Today, Cerebras Systems launched its new AI inference solution called Cerebras Inference which the company stated is the fastest AI solution in the world. That means it provides 1,800 tokens in a second for Llama 3.1 in the context of this solution. For, 1850 tokens per second for Llama 3.1 8B, and 450 tokens per second. 1 70B of model capacity, which is 20X faster than NVIDIA GPU-based hyperscale clouds.
Llama 3.1 Tokens Verified By Cerebas
Unlike other approaches that reduce accuracy for the benefit of optimizing performance, Cerebras provides high levels of performance while, at the same time, achieving levels of accuracy that are of leading industry standards by, therefore, keeping the process of inference fully in the 16-bit system.

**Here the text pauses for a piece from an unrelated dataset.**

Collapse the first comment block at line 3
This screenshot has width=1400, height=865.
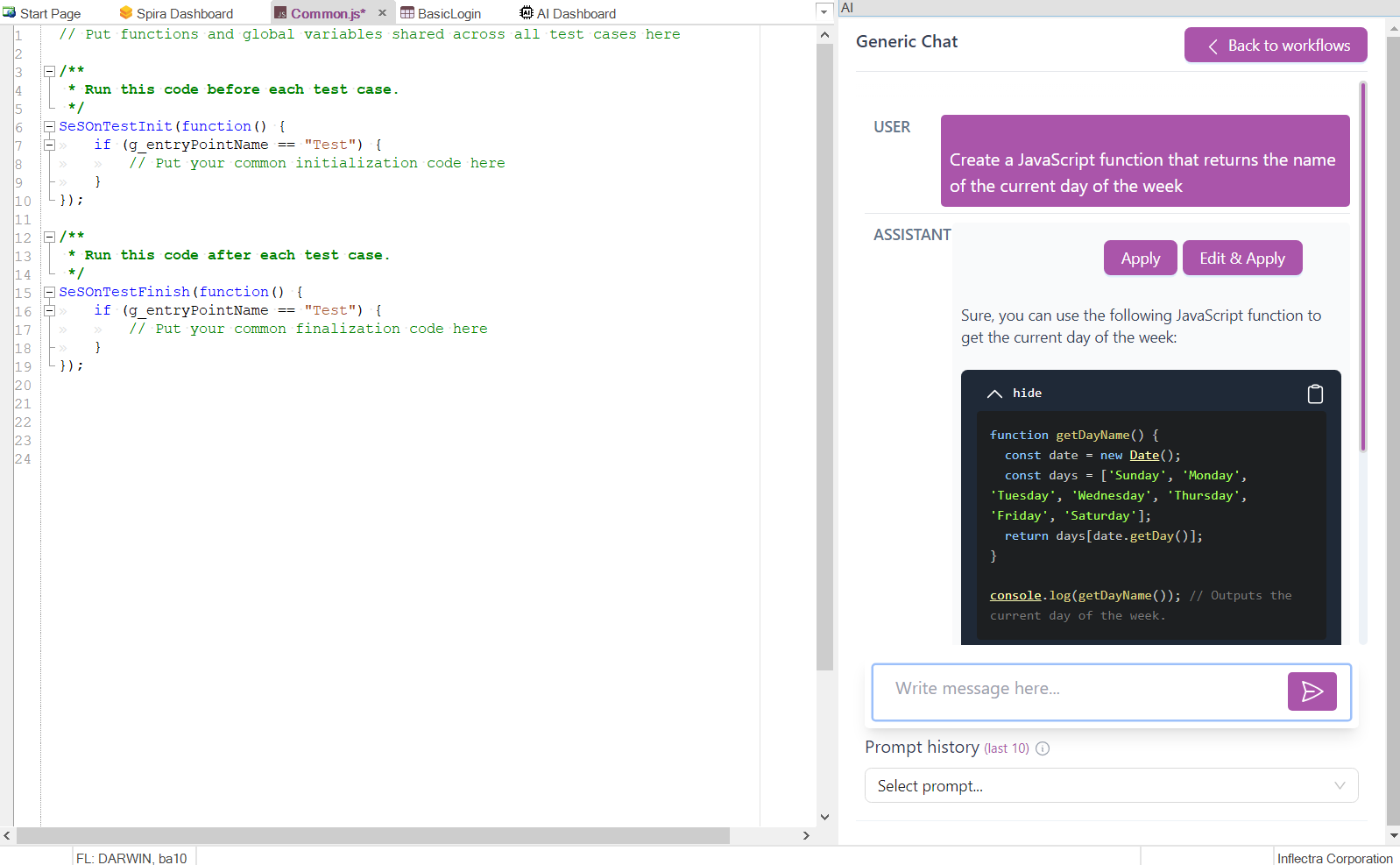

While Cerebras scored well on all the benchmarks, Inference costs a much fraction of its GPU-based rivals, with 10 cents per million tokens for Llama 3.1 under the pay-as-you-go model. Five cents per token per million tokens for Version 1 8B and 60 cents per million tokens for Llama 3.1 70B.
Cerebras solves the inherent memory bandwidth problems with the GPUs where the models have to be brought to the compute cores for every output token. Thereby, there is a limitation to the speed of inference especially for larger models such as Llama 3.1 70B with 70 billion parameters and 140GB of memory inline size.
Apart from the performance promises, Cerebras is marketing its service as cheaper than existing solutions out there. The company said its service begins at $0.10 per million tokens, a cost-performance that it said is 100x higher for AI inference.